On Monday the army shelled rebel forces in the northern city of Aleppo and stormed the southern Damascus neighborhood of Nahr Aisha, breaking into shops and houses and burning some of them, activists said.

Video showed dozens of men in green army fatigues massing in the neighborhood, which looked completely abandoned. Men carrying machine guns and rocket-propelled grenade launchers knocked and then kicked down doors and climbed through windows.

Assad’s forces have reasserted control over several Damascus areas since they seized back the central Midan district Friday, following a devastating bomb attack that killed four of Assad’s top security officials Wednesday.

But Assad’s forces have lost ground outside cities, ceding control of four border posts on the Turkish and Iraqi borders.

Rebels also seized an army infantry school in the town of Musalmiyeh, 16 km north of Aleppo, and captured several loyalist officers, while others defected, a senior military defector in Turkey and rebel sources inside Syria said.

In Aleppo, activists said residents were fleeing the rebel-held districts of Al-Haideriya, Hanano and Sakhour after army shelling and clashes between rebels and government forces.

A rebel fighter said the rebels had destroyed three tanks in the Hanano district and predicted weeks of fighting in Syria’s largest city.

“The regime is fighting for its survival. God willing by the end of Ramadan, Aleppo will be in our hands,” Mustafa Mohammad said.

The fighting in Damascus, Aleppo and the eastern city of Deir Ezzour has been some of the fiercest yet.

Rebels were driven from the Mezzeh district of Damascus Sunday, residents and opposition activists said, and over 1,000 government troops and allied militiamen poured into the area, backed by armored vehicles, tanks and bulldozers.

Government forces executed at least 20 men, aged approximately 20 to 30, activists said by phone from Mezzeh.

“Most had bullet holes, one with as many as 18. Three had their hands tied behind their back.

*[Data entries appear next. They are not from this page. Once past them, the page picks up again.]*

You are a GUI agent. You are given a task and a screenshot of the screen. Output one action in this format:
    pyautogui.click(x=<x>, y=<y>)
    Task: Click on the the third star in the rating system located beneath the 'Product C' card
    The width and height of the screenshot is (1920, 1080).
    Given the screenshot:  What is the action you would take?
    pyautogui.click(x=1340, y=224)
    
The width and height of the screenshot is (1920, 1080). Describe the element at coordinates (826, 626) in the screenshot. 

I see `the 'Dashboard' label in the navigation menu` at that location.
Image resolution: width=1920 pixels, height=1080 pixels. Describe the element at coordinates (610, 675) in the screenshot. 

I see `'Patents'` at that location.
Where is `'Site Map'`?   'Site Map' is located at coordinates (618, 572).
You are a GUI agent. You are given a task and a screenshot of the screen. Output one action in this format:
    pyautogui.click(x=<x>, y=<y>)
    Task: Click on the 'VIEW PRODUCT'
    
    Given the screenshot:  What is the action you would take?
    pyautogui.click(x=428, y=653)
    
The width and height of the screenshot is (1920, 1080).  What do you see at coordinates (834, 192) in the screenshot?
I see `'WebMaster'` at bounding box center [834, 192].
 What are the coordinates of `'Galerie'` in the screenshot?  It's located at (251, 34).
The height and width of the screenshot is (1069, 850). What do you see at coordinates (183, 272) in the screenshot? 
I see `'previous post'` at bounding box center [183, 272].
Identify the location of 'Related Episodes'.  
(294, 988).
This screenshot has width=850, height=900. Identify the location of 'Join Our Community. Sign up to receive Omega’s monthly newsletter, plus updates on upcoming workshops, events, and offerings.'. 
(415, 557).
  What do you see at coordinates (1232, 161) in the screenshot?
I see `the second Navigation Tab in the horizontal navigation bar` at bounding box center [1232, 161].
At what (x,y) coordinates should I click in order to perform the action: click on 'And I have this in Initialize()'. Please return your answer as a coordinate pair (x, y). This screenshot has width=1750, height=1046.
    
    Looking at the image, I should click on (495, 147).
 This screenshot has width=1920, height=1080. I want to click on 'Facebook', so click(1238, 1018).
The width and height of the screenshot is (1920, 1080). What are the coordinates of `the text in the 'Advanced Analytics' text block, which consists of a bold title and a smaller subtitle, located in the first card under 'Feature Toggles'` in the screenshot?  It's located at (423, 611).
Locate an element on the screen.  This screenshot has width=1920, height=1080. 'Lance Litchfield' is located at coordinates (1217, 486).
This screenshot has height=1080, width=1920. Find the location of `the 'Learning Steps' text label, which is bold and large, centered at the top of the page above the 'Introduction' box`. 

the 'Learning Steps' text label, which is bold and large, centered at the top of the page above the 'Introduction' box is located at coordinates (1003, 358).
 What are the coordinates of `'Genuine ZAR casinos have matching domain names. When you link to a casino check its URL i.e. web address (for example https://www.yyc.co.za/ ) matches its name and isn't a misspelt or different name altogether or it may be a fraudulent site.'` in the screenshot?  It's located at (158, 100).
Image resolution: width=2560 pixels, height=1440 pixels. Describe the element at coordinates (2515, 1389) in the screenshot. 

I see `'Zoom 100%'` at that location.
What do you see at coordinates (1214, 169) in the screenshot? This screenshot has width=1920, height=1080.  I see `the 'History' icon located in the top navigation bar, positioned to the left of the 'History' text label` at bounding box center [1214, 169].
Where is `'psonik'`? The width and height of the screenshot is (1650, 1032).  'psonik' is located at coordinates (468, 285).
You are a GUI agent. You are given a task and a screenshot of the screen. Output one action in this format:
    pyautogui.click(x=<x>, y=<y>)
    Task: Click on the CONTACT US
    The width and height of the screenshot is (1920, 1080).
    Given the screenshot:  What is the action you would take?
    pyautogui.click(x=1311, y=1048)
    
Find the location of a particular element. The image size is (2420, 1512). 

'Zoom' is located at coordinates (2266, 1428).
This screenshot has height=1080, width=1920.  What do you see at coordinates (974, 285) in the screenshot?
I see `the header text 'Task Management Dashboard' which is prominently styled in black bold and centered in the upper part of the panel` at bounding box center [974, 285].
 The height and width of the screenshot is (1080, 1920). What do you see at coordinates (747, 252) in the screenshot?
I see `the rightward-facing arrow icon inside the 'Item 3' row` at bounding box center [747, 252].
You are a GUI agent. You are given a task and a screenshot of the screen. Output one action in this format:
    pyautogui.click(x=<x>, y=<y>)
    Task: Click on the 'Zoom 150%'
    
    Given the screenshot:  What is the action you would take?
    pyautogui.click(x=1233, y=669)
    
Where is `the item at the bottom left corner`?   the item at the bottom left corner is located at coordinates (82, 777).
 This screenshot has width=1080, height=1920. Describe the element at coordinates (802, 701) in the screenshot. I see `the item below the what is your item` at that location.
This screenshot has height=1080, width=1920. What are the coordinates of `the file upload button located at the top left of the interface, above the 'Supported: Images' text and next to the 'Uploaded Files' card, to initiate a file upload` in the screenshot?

Some of the men were in their pajamas. Several had their legs broken or fingers missing. Others were stabbed with knifes,” said Bashir al-Kheir, one of the activists.

Opposition and rebel sources say the guerrilla fighters in the capital may lack the supply lines to remain there for long and may have to make tactical withdrawals.

The neighborhood of Barzeh, one of three northern areas hit by helicopter fire, was overrun by troops commanded by Assad’s brother, Maher Assad, 41, who is widely seen as the muscle maintaining the Assad family’s rule. – AFP, Reuters, AP

 
A version of this article appeared in the print edition of The Daily Star on July 24, 2012, on page 1.